A Spy Among Friends: Kim Philby and the Great Betrayal
by Ben Macintyre
Crown, 384 pages, $27
The annals of the Twentieth Century will never forget the name Kim Philby. To the British intelligence community, Philby was a traitor, whose illicit devotion to Communism was concealed by his pedigree and charisma. To the KGB, Philby was a hero who infiltrated the highest ranks of British intelligence and successfully divulged countless MI6 secrets over the course of 30 years. He thwarted major British intelligence operations, such as the attempted coup of Albania; he was directly responsible for the deaths of hundreds of German Catholics and Western allies; and as Ben Macintyre’s latest addition to the Philby canon illustrates, he betrayed all of his lifelong friends.
Macintyre’s A Spy Among Friends goes beyond merely recording Philby’s evolution from accepting Communism at Cambridge to ultimately defecting to the Soviet Union: Macintyre makes the great betrayal personal both to Philby’s interlocutors and to readers. The book first introduces the tragic Nicholas Elliot. As the archetypal “Old Etonian” brought in to MI6 through a nepotistic offer at the Ascot horse races, Elliot plays the part of Philby’s naïve friend, whose inherited belief in English chivalry and manners blind his capacity to doubt his comrade’s true intentions. As Macintyre correctly observes, Elliot and Philby effectively foil each other, as Cambridge-based spies from similar aristocratic roots.
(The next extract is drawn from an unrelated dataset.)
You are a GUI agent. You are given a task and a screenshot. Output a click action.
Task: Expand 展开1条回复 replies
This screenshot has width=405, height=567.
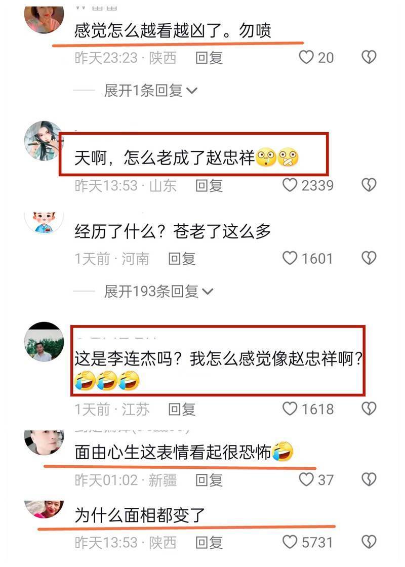pyautogui.click(x=150, y=91)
Macintyre convincingly portrays the true nature of Philby’s treason not through appeals to the anti-Communist attitudes of his readers but rather through the escalating degree of Philby’s betrayal of the ever-loyal Elliot. As suspicion begins to loom over Philby’s head after the defections of Guy Burgess and Donald Maclean (fellow members of the Cambridge Spy ring), Elliot puts his reputation on the line to defend Philby. But Elliot’s obstinate defense of Philby is not derived from upper-class solidarity; rather, it is rooted in robust loyalty. By dint of Elliot’s integrity and blameless naïveté, the climax of the biography—the successful Soviet extradition of Philby from Beirut—becomes all the more frustrating, especially in light of the revelation that Kim Philby, on several occasions, singlehandedly escalated Cold War conflict.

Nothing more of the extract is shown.